Mais, malheureusement, beaucoup de gens font des confusions et procèdent à des amalgames entre toutes ces situations, ce qui porte préjudice aux personnes hermaphrodites.

Nous sommes en ce moment assimilés aux défenseurs de l'approche du « genre », qui n'ont rien à voir avec nous et qui mènent un combat complètement différent du nôtre, celui de la discrimination. Nous, nous ne sommes pas discriminés, nous n'avons pas de coming-out à faire : on ne va pas dire à son employeur qu'on est hermaphrodite, on travaille et on se tait.

- **Entrées d'un jeu de données**:
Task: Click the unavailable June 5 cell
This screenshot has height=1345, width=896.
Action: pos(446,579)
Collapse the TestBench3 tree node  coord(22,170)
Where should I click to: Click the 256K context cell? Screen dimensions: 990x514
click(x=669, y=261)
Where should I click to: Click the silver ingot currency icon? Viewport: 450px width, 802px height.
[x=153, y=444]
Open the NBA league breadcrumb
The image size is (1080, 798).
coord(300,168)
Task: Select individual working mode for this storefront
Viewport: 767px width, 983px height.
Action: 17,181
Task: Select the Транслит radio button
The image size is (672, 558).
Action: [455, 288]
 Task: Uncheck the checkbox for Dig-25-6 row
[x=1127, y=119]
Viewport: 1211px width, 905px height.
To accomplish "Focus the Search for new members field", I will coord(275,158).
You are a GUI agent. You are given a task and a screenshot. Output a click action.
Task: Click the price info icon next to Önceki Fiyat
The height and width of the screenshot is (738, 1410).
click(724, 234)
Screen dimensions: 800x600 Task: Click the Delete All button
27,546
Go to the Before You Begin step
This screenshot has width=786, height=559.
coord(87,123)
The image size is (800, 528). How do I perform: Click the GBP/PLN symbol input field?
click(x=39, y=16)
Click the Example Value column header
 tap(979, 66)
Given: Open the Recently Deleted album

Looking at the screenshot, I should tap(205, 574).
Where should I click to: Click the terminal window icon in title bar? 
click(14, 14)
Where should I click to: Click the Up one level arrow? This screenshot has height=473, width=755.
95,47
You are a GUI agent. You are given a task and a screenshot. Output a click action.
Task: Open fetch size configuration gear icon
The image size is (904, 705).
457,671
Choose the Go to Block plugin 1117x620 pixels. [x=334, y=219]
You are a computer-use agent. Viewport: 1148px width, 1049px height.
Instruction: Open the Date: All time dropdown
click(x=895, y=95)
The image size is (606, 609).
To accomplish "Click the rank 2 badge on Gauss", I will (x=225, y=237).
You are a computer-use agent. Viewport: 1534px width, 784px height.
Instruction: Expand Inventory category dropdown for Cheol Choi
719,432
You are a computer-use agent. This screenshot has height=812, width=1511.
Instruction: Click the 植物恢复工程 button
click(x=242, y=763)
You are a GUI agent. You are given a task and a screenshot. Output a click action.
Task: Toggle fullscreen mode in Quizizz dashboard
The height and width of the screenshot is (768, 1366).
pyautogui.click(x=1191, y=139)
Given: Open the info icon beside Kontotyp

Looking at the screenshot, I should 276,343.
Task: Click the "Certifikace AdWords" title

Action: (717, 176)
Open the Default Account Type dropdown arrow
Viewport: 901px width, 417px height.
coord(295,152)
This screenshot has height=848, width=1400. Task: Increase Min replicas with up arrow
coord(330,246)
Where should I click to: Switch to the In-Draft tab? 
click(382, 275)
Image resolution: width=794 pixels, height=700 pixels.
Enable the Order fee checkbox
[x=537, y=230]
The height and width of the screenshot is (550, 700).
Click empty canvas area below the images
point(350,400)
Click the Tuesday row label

- **CONSIGNE**:
Répondez aux questions suivantes à partir de l'extrait du document :
(a) À qui la confusion entre toutes ces situations porte-t-elle préjudice ?
(b) À quels défenseurs l'extrait dit-il que « nous » sommes assimilés en ce moment ?
(c) Quel combat ces défenseurs mènent-ils ?

- **RÉSULTAT**:
(a) Aux personnes hermaphrodites.
(b) Aux défenseurs de l'approche du « genre ».
(c) Celui de la discrimination.